*Records for processing*:
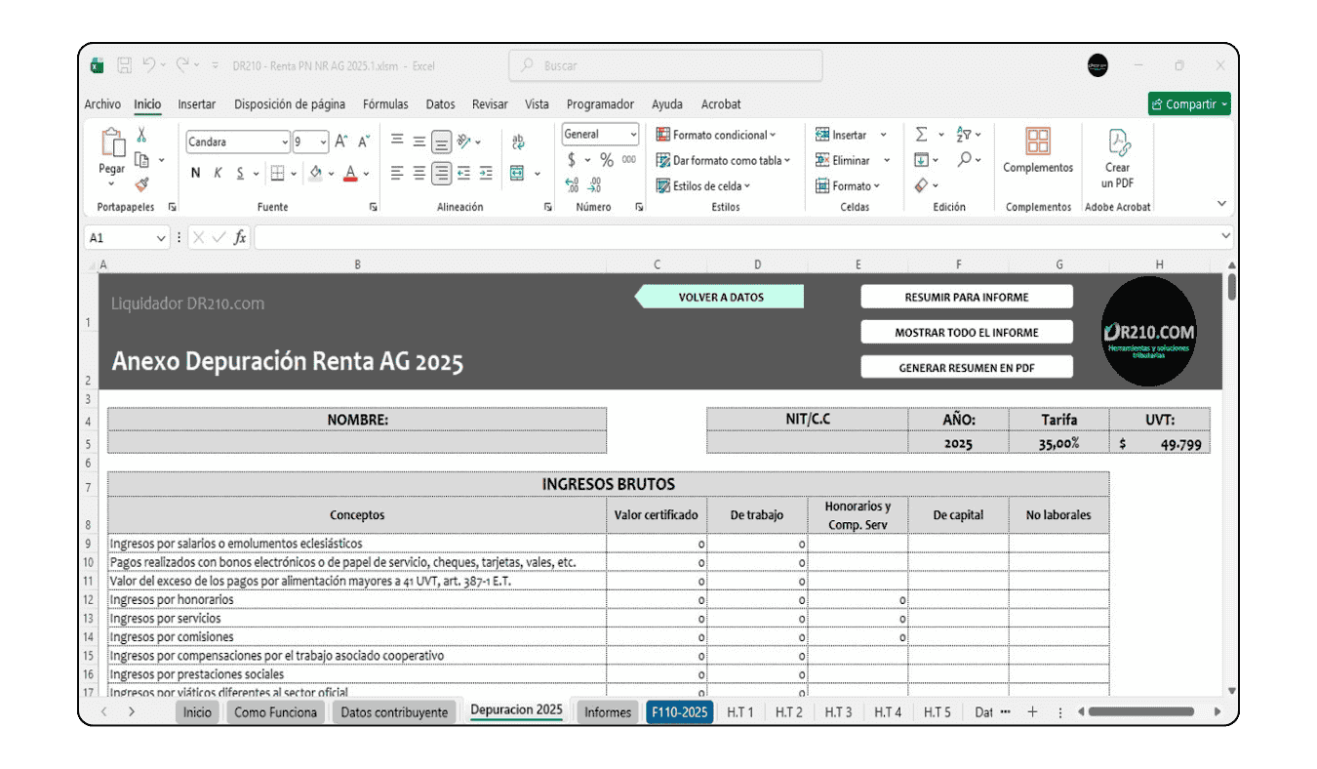Switch to the Fórmulas ribbon tab

click(x=385, y=104)
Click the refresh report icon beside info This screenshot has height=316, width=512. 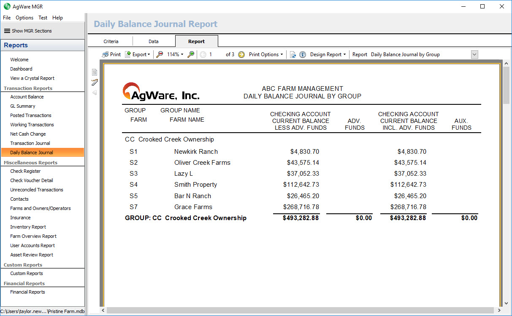[x=293, y=54]
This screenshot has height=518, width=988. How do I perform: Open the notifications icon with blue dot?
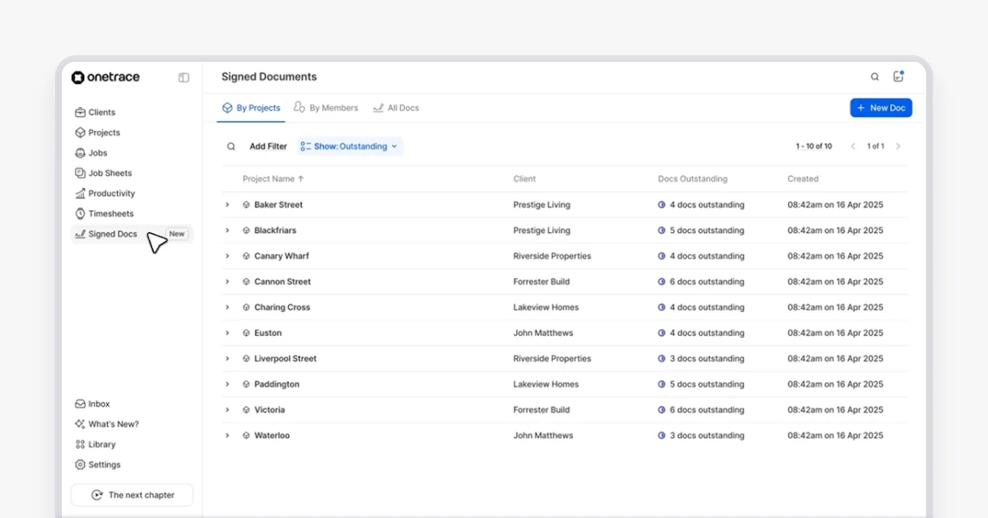point(898,77)

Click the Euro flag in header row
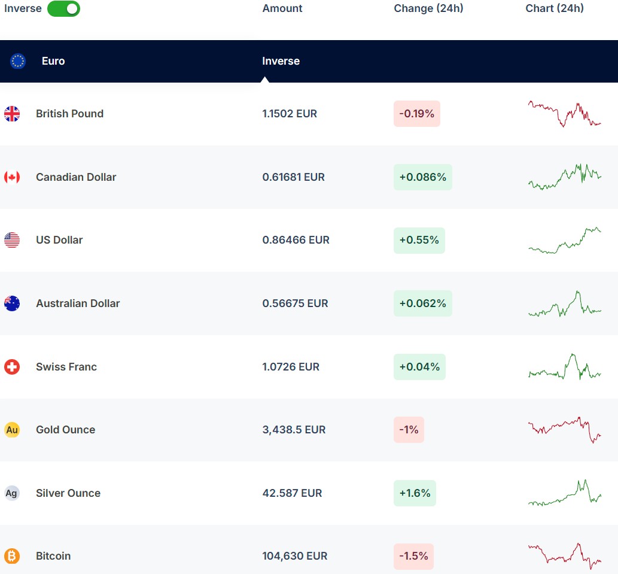[18, 61]
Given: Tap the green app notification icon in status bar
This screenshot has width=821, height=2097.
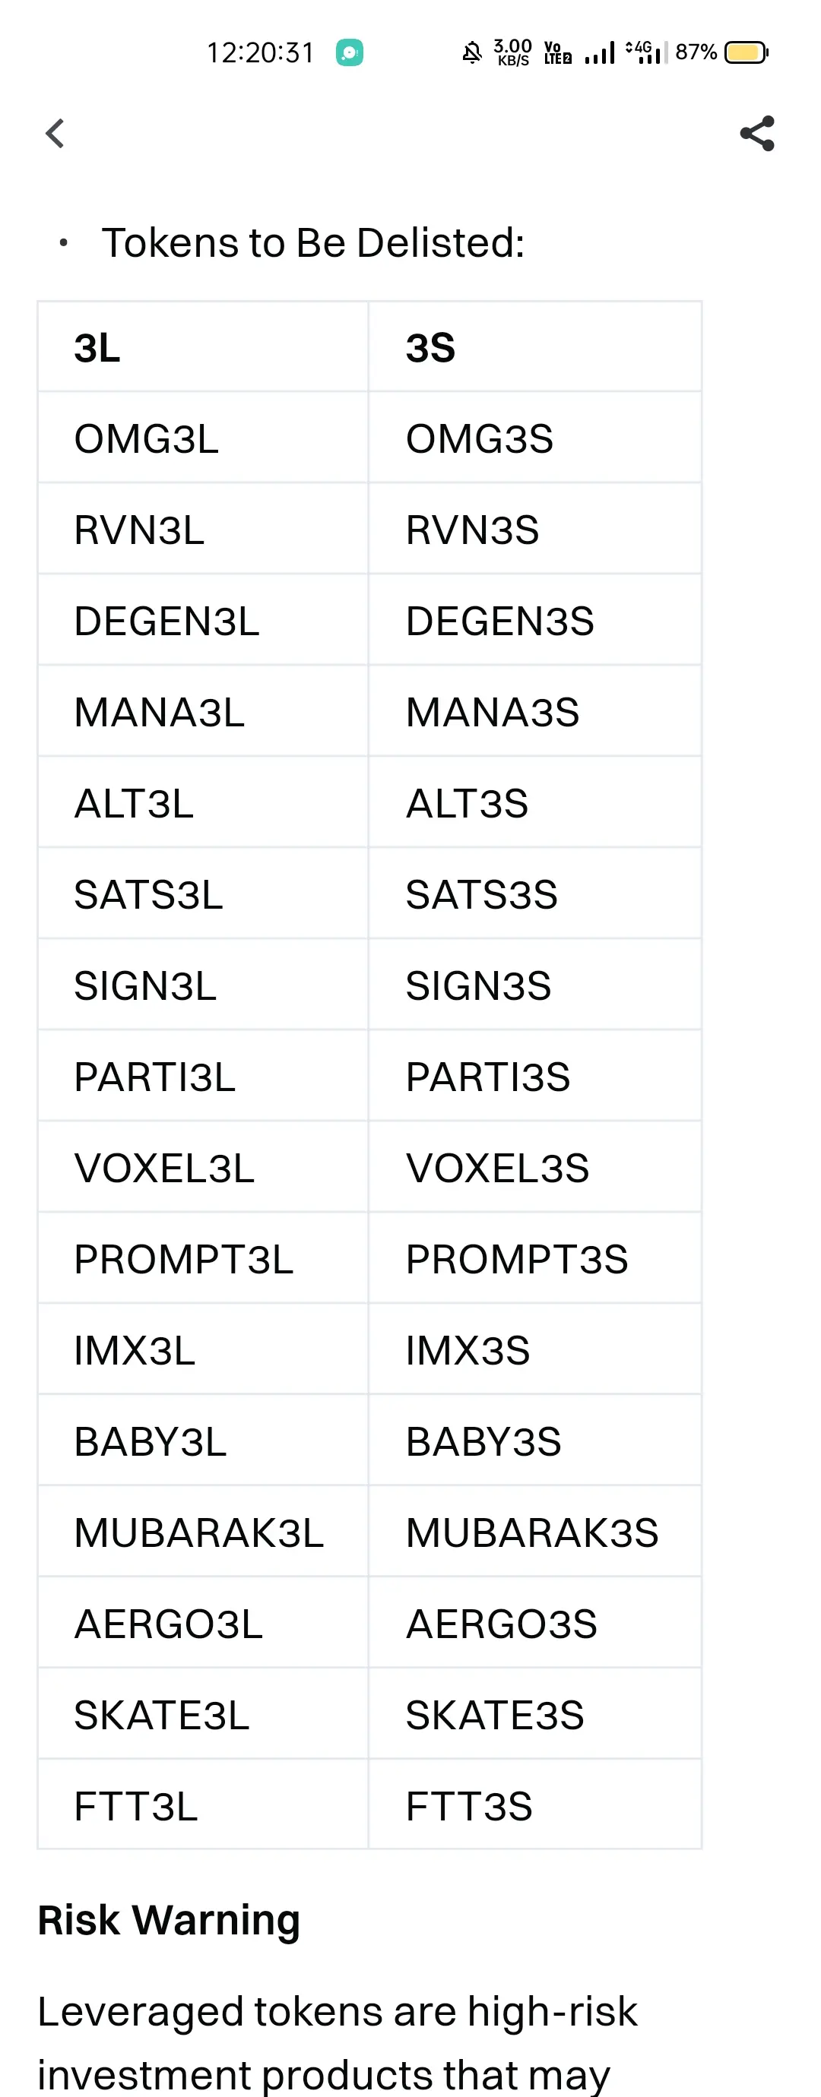Looking at the screenshot, I should 349,53.
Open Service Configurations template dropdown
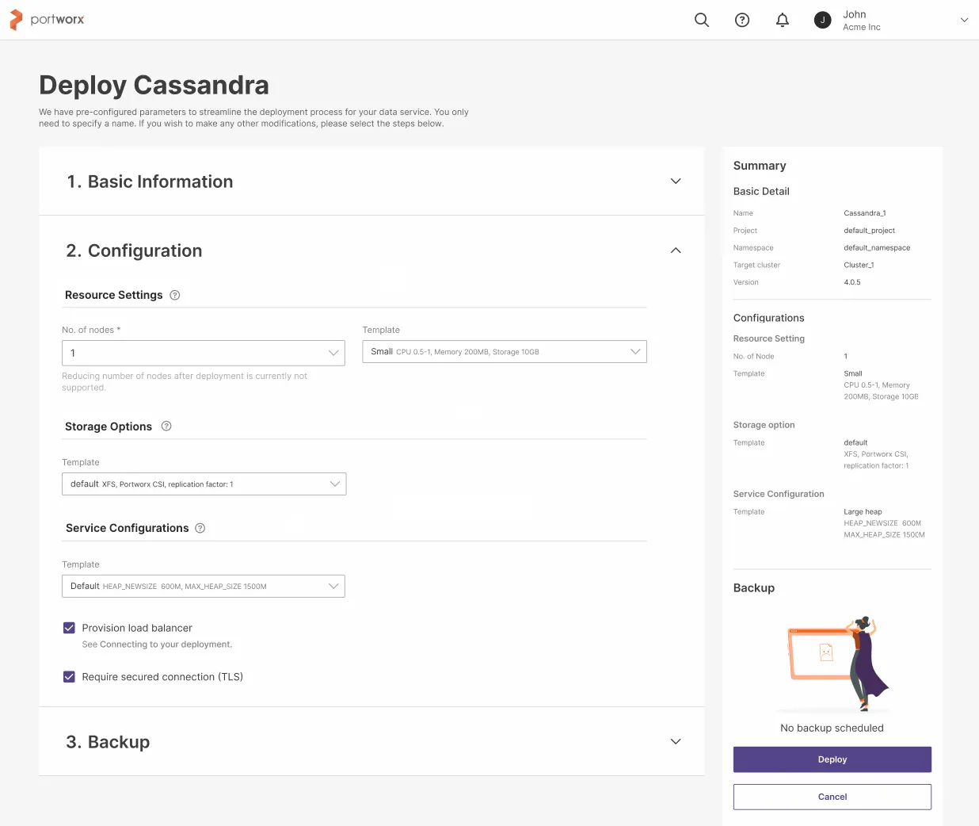979x826 pixels. (x=203, y=587)
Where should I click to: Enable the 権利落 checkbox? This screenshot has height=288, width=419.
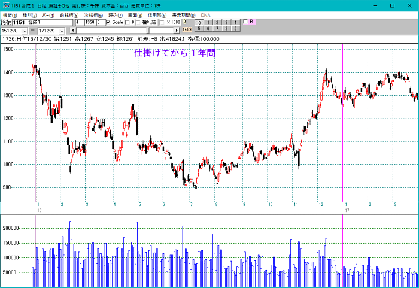coord(138,22)
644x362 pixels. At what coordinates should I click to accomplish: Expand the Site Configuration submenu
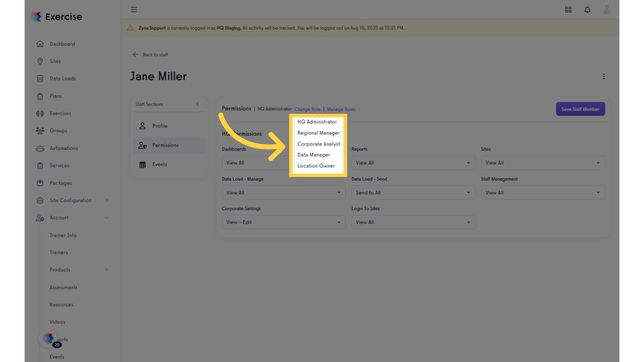coord(107,200)
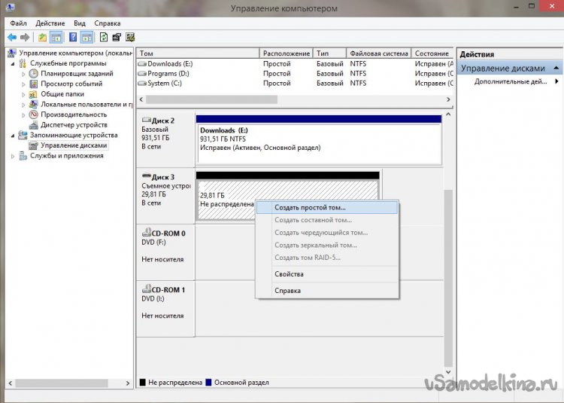
Task: Click the Up one level folder icon
Action: point(42,37)
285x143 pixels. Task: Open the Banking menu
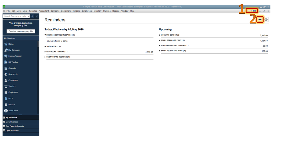pos(107,11)
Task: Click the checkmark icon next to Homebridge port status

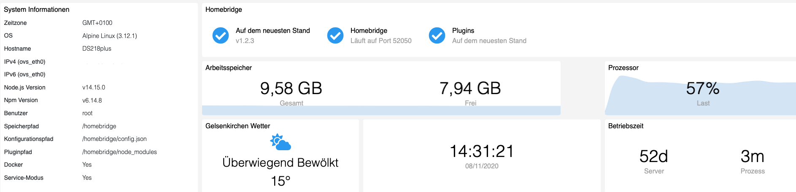Action: (335, 35)
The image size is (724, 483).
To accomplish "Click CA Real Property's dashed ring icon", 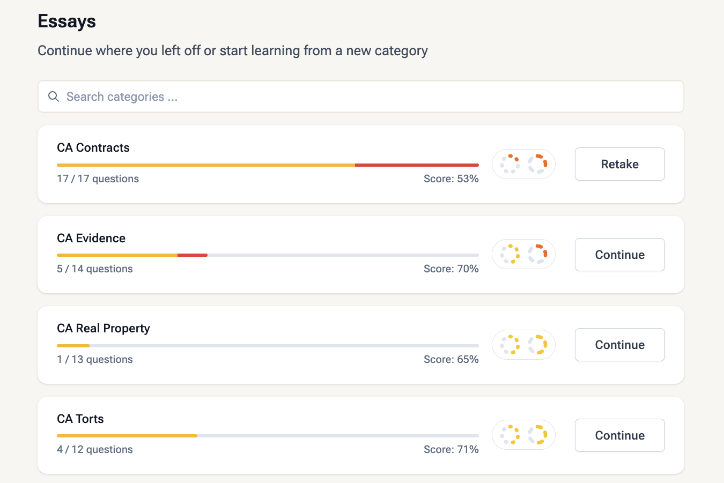I will click(x=537, y=345).
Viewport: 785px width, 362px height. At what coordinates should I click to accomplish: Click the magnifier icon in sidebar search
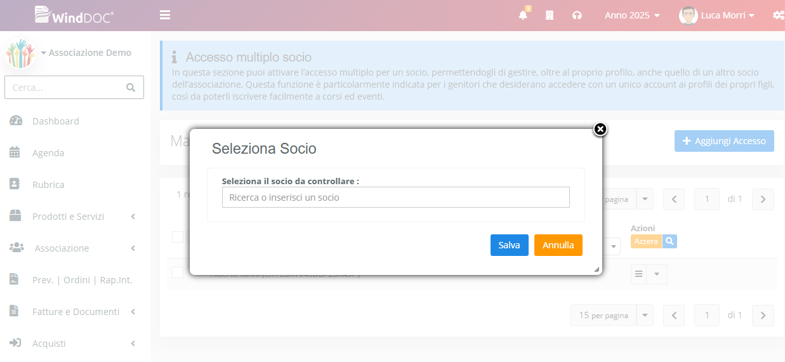tap(131, 88)
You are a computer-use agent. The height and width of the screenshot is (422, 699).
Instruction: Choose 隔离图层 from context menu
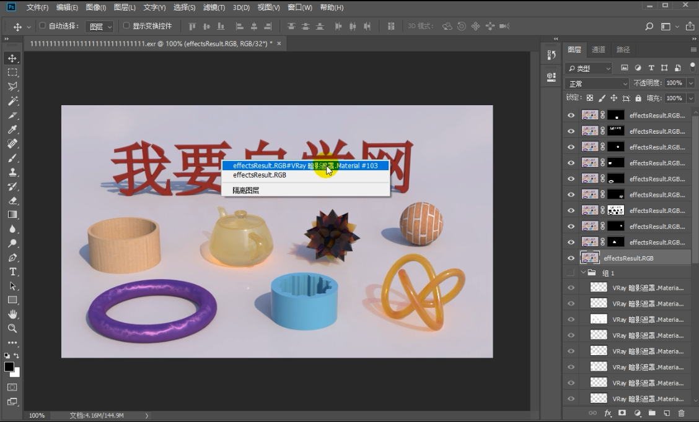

*The problem*: Omitting all pictures, retype exactly the lines from the line containing "Viewport: 785px width, 362px" down to the last line above, both ends included.

*Exercise solution*:
Viewport: 785px width, 362px height. At what coordinates should I click to accomplish: Click the magnifier icon in sidebar search
tap(131, 88)
You are a computer-use agent. The height and width of the screenshot is (422, 699).
Instruction: Choose 隔离图层 from context menu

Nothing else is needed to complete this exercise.